Monday, October 09, 2006

Twice in a weekend slowly

This Canadian thanksgiving weekend has been the best weather in a long time, my wife is off travelling, and I am going to be very busy at work in the next few weeks, so I went flying again yesterday (Sunday).

I did the pre-flight checkout under long-distance supervision... instead of the instructor shadowing me at my left shoulder, I did it "alone". I suspected and expected, and confirmed later, that he was watching from the office. Excellent teaching teachnique.

The new checklists work well. I led the pre-flight discussion on the take-off schenarios... speeds to maintain, flap retraction, what to do and where to go if the engine dies.

Take-off was a mixture of good&bad. We had a cross-wind from 9 o'clock, I got too fast before we rotated, the left wing lifted and so we were rolling along on the nose-wheel and right main. I got the nose-wheel up, the left wing lowered, and we somehow got off the ground.

Tracking out from the runway was great. I managed the yaw 100%, and we ended up right of the runway. The crosswind drift took me north.

On Saturday I thought my my radio calls were mushy and lacked confidence. Sunday's radio calls were pretty good.

The flying time was all slow flight skills: entering slow flight, leaving slow flight, climbing turns, descending turns, with flaps, without flaps.

And stalls. One really has to work to make this airplane stall decisively. We stalled power-off, we stalled power-on. We stalled in climbing turns.

The "floating leaf" was fun. The quick explanation is that you reduce power to idle, then raise the nose until you are in a stall. Upon stalling you don't lower the nose and break the stall, but keep the stick hardback, keep the stick centred, and use the rudder to control the wing-drop and yaw. It feels like tap-dancing on the rudder pedals. It develops a light touch on the rudder, confidence in ability to control the airplane, and a sense of how to respond quickly to a changing attitude.

On my first try I lasted about 4-5 seconds (it seemed like a lot longer) before I failed to control some yaw, the left wing dropped, the nose dumped over and we entered a spin. Somehow, without analytic thinking, I centred the ailerons, pulled full opposite rudder, pitched down and stopped the spin before it was established, after about a quarter turn, then pulled nose up. In the midst of all this I applied engine power -- totally not required when you're already 80 degrees nose down and gravity is doing a wonderful job of providing more than enough acceleration.

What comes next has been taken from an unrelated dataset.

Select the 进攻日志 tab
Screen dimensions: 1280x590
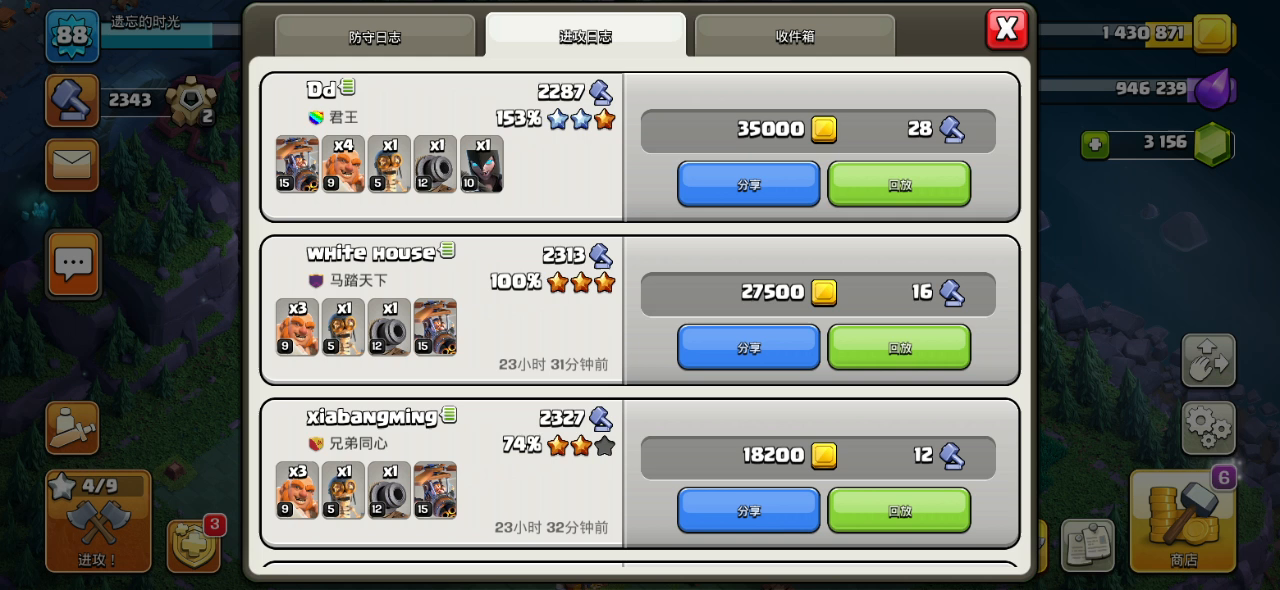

The approach to the airport was simple, altitude control was constant in the approach and throughout the circuit. Much better than ballooning all over the sky a few lessons back.

The landing was OK... the wind pushed out my base leg and I was a little pear-shaped on the start of the final, but not extreme. The flare was my best yet -- we were straight and level about 4 feet off the runway. As the speed decreased the nose dropped faster than I raised the nose, and we made a somewhat fast three-point landing. We were going fast enough that Bendon took control and pulled the nose off the runway to show me the attitude for flying along in ground effect and shedding speed.

Taxi back (taxiing is getting routine), de-brief, pay the bill. I had nowhere to go and they had to wait for the C150 to return, so we pushed the Eclipse back into the hangar and closed out the day in idle chatter about flight in general.